Em nota, a Secretaria de Segurança Pública da Bahia confirmou que o rapaz que aparece no vídeo com Lula não é traficante. "A SSP informa que é fake news a informação de que uma pessoa de apelido 'Rasta' lidere uma organização criminosa, no Complexo do Nordeste de Amaralina. Destaca ainda que um homem que tem a sua imagem atribuída, nas redes sociais, a esse suposto criminoso, registrou um Boletim de Ocorrência na 28ª Delegacia Territorial (DT) do Nordeste de Amaralina", diz a nota.

General Heleno não fez alerta sobre atentado a Tarcísio

Outro vídeo supostamente ligado a um atentado contra Tarcísio de Freitas se espalhou nas redes sociais ainda na segunda-feira, mesmo dia do tiroteio. Um vídeo de 2018 em que o general Augusto Heleno - atual ministro-chefe do Gabinete de Segurança Institucional (GSI) do governo federal - falava sobre ameaças de atentados contra Jair Bolsonaro foi difundido como se ele alertasse a respeito de um atentado contra Tarcísio.

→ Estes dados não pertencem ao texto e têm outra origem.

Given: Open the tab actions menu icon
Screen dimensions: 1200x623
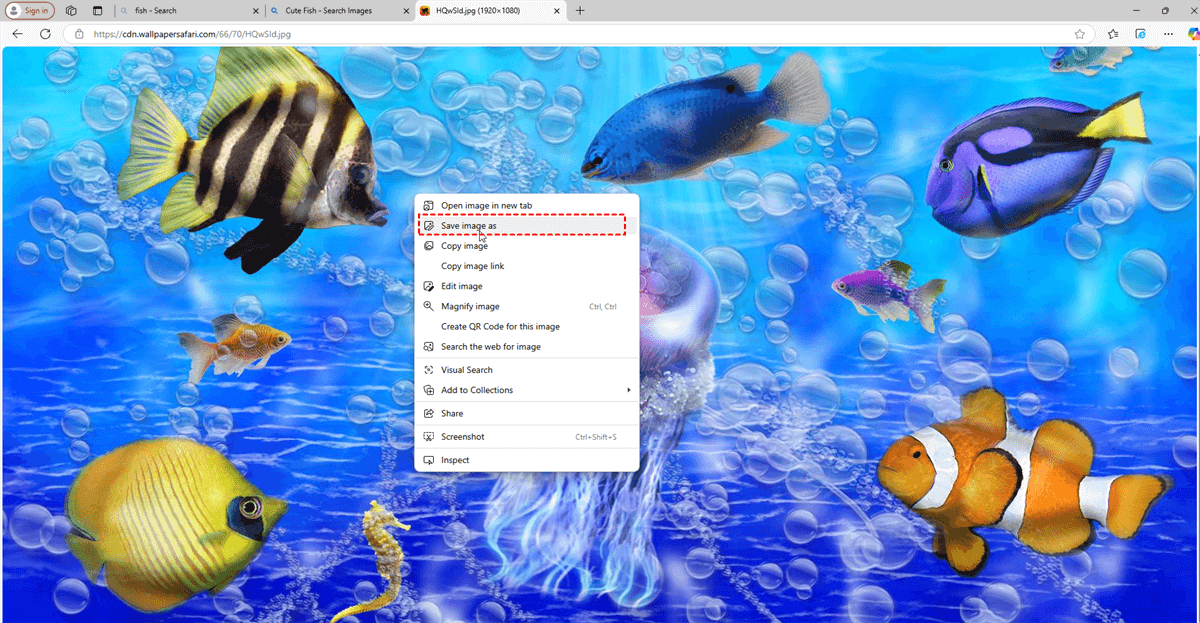Looking at the screenshot, I should point(97,11).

Na época, às vésperas do segundo turno das eleições de 2018, o general Heleno justificou que Bolsonaro não vinha participando de debates com o então candidato à Presidência pelo PT Fernando Haddad porque havia sido identificada uma ameaça de atentado contra ele, e que sair de casa com horário marcado era um risco. O vídeo não tem qualquer relação com Tarcísio.